Quel est l’enjeu territorial de ce projet ?
Le Campus Condorcet accueille déjà 42 000 étudiants. La ligne 12, la future ligne 15, le RER B et la piste cyclable du canal le placent au cœur du Grand Paris. La “rive gauche” du canal Saint-Denis, autrefois territoire industriel hyper pollué, lié aux abattoirs de La Villette, devient une centralité de savoirs et de cultures. L’arrivée complète de l’EHESS y jouera un rôle certain.
Et la dimension symbolique ?
Elle est immense. Mon professeur le plus important était un anthropologue architecte, Patrick Pérez, qui nous a appris à lire l’espace comme un fait social. C’est lui qui m’a transmis cette conviction profonde : sans sciences sociales, l’architecture perd son sens. À une époque où les sciences humaines sont parfois caricaturées — taxées d’idéologie, marginalisées dans les débats publics, concurrencées par des approches hyper-comportementales — construire leur maison est un geste fort.
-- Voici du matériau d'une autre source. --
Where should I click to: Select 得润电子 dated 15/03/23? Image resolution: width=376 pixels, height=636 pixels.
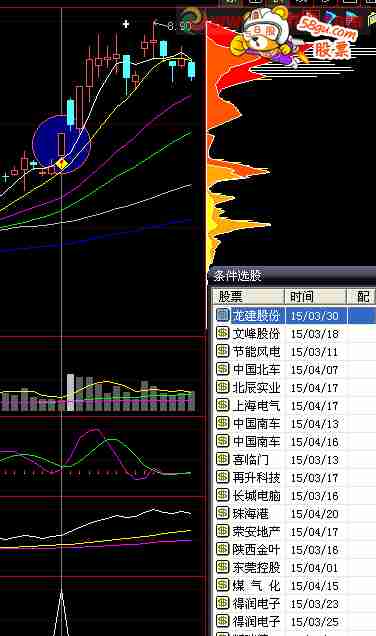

Pour nous, ce bâtiment affirme quelque chose : comprendre le monde reste indispensable, et cela doit se faire au contact du réel, dans la métropole vivante, pas dans une enclave symbolique. L’EHESS quitte le cœur historique de Paris pour s’installer dans une ancienne ville industrielle : C’est un déplacement significatif. Il fallait être au rendez-vous avec un projet de bâtiment qui incarne tout cela. Pour donner une matérialité à ce qu’énonce l’EHESS comme l’une de ses vocations, à savoir : “faire coopérer toutes les disciplines des sciences sociales pour comprendre les sociétés dans leur complexité.”